Managing pests in your garden

In this blog Val Rea shares her experience of how to handle pests in the garden.

 

There are undoubted challenges growing vegetables and one of the greatest of these is how to deal with ‘pests’. I put ‘pests’ in inverted commas because rats, wasps, greenfly, squirrels, blackbirds, rabbits, foxes and slugs can certainly be pests but they are also integral species of wildlife which allow nature to thrive at its best.

Locating a pond in the vegetable garden brings the frogs where they are needed ©Val Rea

If we try to remove an element from the web of life we will negatively affect others. Take wasps for example: Seirian Sumner (University College London) has calculated that one wasp nest will need 250,000 greenfly to feed to the larvae in one summer, so are wasps pests or the gardener’s friend?

If we manage to kill all the slugs and snails in our garden, what will the song thrushes, hedgehogs and frogs feed on? The blackbirds and blackcaps which eat my blueberries also eat the caterpillars and greenfly that feed on my other plants.

Snail shells on a thrush’s ‘anvil’ ©Peter Brook

One thing we can do is encourage natural predators and recognise that nothing is simply a pest. You might also try barrier methods, such as copper tape or fleece collars to limit slug damage or enviromesh netting to stop butterflies laying eggs on your brassicas. I put my spare cabbage plants in a large pot outside the netting so that the butterflies can still lay their eggs and complete their life cycle.

________________

» Required tasks
a) In the garden pests blog, how many greenfly does one wasp nest need to feed its larvae in one summer?
b) From the garden pests blog, quote the stretch from "One thing we" through "their life cycle.".

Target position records
________________

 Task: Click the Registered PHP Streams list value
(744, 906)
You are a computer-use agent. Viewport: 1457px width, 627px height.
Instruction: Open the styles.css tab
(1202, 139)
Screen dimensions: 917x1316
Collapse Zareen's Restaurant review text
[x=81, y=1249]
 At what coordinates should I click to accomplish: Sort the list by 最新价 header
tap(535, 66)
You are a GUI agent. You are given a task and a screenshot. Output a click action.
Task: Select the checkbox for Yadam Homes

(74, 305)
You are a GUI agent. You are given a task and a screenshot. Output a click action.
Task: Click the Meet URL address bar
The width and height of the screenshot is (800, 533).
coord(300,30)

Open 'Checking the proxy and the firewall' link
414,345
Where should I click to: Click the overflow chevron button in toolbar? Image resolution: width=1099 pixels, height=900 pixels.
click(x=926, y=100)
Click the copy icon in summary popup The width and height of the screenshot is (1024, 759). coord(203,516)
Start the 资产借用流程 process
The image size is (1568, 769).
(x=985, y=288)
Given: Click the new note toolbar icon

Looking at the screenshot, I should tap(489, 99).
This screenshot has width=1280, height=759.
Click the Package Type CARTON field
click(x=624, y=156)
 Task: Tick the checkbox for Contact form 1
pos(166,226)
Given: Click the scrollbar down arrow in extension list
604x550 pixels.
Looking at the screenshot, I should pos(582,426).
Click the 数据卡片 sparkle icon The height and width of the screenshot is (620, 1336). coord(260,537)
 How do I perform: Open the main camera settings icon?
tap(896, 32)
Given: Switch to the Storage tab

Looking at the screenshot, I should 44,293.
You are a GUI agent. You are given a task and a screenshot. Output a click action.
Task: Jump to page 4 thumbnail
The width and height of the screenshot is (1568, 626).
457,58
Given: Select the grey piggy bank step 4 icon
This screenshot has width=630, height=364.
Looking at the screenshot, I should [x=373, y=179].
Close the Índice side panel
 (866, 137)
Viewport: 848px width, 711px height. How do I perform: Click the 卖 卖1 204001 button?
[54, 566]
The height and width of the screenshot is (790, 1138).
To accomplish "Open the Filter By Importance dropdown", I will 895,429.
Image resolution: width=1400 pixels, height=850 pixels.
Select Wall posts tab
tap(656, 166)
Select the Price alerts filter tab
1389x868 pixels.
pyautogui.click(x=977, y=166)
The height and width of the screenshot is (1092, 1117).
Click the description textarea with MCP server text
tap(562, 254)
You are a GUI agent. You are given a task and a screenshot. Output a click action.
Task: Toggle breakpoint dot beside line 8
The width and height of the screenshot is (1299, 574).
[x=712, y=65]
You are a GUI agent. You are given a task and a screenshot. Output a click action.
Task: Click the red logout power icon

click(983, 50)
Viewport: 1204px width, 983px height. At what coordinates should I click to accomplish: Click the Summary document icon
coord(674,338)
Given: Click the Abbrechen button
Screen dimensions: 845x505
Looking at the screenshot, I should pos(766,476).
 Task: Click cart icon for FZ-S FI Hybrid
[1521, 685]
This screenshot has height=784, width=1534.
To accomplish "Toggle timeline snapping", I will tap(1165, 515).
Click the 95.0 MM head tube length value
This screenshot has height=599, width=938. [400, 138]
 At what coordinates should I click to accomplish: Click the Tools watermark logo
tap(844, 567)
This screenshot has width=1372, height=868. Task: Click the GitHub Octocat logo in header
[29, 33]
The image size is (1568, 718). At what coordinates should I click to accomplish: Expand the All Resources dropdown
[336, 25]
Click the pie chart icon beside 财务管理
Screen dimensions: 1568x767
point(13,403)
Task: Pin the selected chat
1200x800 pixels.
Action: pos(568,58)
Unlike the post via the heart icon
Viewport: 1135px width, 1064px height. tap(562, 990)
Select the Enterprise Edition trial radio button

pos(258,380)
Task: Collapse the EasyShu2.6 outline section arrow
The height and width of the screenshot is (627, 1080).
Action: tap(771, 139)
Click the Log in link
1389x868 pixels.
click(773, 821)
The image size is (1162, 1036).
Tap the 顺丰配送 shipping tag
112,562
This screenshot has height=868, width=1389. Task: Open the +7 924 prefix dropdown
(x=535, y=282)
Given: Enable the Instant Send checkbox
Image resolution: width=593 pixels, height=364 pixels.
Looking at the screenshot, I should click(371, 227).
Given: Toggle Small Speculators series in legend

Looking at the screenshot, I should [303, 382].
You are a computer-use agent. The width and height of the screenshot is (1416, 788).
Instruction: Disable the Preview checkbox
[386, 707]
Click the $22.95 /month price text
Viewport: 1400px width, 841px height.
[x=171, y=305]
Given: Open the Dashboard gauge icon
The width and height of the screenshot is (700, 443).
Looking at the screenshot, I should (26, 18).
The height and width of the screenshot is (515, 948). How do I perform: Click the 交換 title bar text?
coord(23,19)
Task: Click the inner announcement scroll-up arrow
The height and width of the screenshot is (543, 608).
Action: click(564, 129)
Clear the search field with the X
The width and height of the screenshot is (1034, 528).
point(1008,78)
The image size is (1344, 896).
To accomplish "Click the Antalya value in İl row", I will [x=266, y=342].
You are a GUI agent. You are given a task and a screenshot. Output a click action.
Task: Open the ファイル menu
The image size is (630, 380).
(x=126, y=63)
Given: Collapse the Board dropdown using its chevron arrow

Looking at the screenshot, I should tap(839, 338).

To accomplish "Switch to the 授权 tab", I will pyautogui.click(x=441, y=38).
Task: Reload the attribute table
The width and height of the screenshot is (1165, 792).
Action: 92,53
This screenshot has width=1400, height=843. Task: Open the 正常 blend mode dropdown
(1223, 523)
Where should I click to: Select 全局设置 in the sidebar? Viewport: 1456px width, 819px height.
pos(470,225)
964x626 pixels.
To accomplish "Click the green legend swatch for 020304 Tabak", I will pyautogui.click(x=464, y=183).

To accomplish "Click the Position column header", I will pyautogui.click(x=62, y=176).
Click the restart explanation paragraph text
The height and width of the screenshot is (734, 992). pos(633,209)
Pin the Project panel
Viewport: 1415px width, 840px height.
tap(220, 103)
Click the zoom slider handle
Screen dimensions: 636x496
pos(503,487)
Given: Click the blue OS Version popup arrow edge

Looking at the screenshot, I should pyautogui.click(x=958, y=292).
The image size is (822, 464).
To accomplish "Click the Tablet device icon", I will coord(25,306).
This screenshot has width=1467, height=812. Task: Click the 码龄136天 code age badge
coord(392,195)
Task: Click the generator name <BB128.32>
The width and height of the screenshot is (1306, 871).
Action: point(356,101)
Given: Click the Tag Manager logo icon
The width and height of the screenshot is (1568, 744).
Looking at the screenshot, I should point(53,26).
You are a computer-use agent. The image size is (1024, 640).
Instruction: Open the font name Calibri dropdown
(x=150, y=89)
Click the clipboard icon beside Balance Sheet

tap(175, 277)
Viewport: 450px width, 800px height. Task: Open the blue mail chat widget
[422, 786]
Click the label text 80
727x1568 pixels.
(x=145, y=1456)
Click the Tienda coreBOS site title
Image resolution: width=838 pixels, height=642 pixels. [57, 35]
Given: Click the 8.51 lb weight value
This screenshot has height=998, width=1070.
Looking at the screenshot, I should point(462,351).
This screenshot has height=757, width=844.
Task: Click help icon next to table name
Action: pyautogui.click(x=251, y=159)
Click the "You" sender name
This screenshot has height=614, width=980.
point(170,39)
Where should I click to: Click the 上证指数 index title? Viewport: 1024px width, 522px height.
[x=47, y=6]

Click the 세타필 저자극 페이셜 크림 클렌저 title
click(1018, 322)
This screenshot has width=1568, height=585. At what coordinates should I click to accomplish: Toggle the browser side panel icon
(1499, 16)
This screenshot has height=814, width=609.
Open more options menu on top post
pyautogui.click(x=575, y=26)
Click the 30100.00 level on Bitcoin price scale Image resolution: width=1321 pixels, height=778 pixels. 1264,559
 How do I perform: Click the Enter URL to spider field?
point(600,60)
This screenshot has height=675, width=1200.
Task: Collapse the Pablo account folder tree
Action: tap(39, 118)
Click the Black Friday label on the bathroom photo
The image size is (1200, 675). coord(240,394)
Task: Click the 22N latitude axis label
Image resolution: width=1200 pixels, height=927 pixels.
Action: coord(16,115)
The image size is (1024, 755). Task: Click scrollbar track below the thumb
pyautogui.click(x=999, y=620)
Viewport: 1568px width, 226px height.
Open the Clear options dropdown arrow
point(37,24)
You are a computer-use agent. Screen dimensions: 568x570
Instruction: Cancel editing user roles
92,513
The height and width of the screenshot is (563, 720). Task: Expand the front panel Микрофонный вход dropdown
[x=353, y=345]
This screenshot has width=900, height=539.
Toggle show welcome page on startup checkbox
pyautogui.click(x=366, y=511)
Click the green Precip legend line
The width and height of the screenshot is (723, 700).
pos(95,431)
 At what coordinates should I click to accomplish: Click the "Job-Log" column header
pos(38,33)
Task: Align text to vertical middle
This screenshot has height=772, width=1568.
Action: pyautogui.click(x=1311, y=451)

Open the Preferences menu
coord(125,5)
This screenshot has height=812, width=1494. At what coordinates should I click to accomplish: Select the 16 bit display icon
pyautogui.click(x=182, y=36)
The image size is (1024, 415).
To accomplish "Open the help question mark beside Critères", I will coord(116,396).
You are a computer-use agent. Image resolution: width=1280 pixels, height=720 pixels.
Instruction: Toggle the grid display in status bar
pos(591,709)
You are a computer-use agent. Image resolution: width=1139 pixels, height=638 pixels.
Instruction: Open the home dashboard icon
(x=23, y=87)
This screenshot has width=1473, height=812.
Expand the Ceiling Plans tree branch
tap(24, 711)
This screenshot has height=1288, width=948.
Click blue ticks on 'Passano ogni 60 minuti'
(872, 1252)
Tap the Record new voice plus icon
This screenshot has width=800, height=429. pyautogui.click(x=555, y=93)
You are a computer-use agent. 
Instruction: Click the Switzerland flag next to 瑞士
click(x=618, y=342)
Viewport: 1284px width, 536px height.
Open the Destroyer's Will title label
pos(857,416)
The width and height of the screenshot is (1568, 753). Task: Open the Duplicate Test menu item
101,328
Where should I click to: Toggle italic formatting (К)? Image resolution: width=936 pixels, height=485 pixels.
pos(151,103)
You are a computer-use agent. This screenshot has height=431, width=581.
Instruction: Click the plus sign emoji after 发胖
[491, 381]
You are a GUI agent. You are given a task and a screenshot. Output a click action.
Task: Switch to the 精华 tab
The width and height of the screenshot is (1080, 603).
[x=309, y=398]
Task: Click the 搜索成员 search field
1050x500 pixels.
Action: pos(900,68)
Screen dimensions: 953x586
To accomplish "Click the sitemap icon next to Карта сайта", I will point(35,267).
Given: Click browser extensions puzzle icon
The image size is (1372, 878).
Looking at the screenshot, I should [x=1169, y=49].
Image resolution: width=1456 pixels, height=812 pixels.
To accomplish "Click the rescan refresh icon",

________________

» Worked solutions
a) 250,000 greenfly.

b)
One thing we can do is encourage natural predators and recognise that nothing is simply a pest. You might also try barrier methods, such as copper tape or fleece collars to limit slug damage or enviromesh netting to stop butterflies laying eggs on your brassicas. I put my spare cabbage plants in a large pot outside the netting so that the butterflies can still lay their eggs and complete their life cycle.